**Task requirements:**
Which lines of the records below contain the string "Family"? Report each of them.

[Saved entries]
┄┄┄┄┄┄┄┄┄┄┄┄┄┄┄┄┄┄┄┄

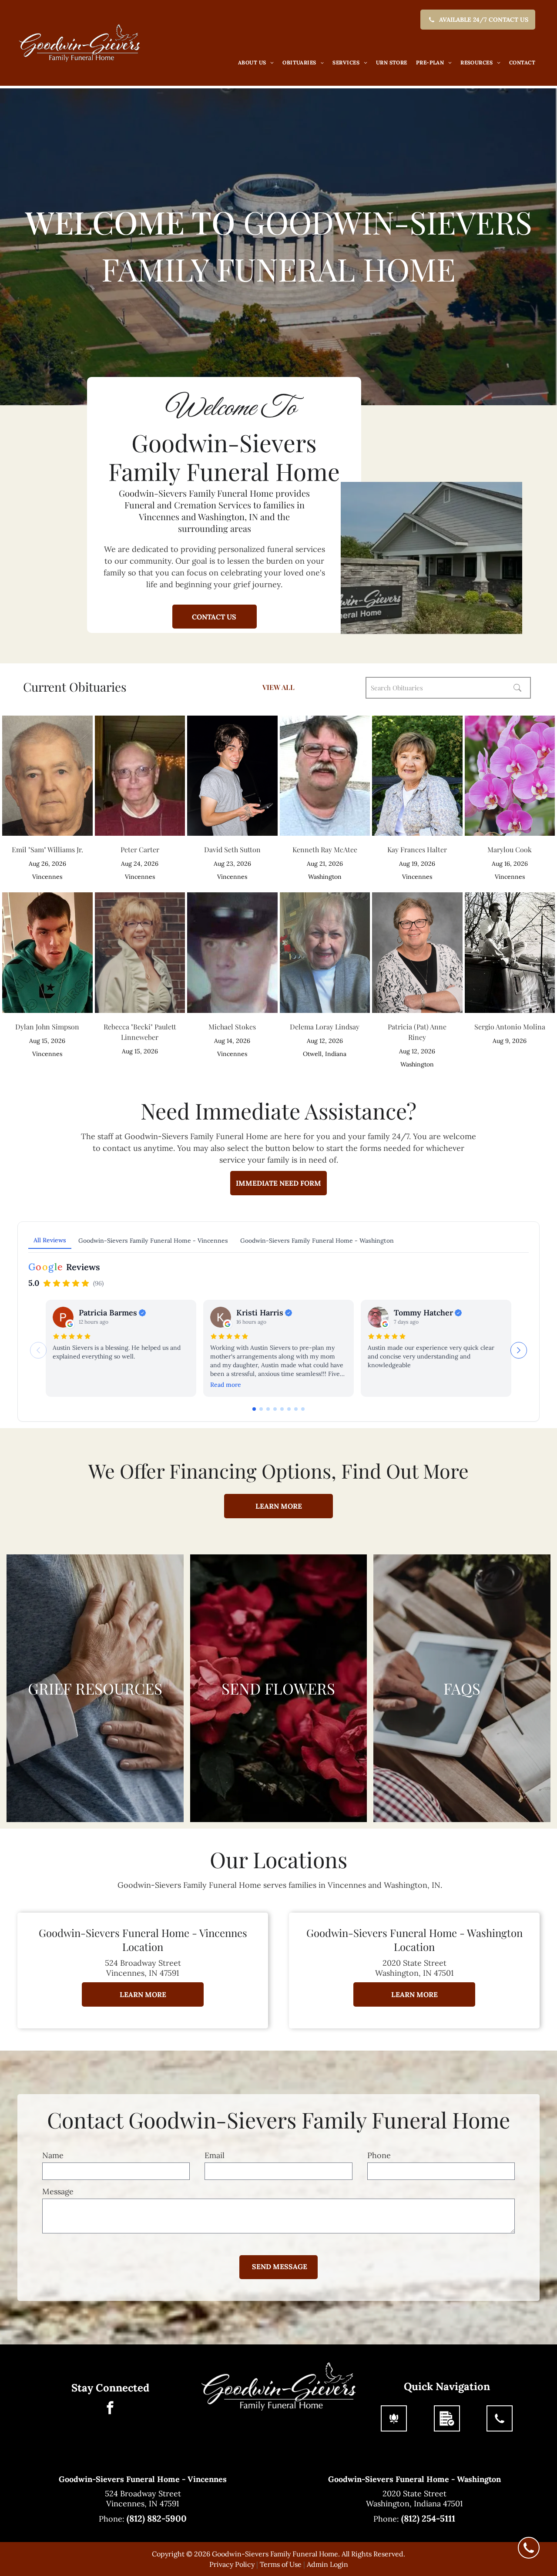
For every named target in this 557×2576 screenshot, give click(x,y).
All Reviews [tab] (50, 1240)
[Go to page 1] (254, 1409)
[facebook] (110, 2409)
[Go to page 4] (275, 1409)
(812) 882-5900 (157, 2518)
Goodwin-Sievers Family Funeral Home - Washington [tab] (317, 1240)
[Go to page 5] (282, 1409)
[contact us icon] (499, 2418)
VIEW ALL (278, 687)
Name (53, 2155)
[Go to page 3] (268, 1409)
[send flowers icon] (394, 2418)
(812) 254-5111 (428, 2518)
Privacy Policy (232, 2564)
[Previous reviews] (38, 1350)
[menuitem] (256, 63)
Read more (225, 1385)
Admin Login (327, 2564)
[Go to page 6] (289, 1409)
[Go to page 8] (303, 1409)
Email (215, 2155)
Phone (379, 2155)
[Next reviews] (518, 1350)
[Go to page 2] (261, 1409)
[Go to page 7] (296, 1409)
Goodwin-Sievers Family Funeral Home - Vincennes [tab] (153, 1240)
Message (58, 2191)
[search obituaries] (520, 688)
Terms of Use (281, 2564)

┄┄┄┄┄┄┄┄┄┄┄┄┄┄┄┄┄┄┄┄

**Written reply:**
Goodwin-Sievers Family Funeral Home - Washington [tab] (317, 1240)
Goodwin-Sievers Family Funeral Home - Vincennes [tab] (153, 1240)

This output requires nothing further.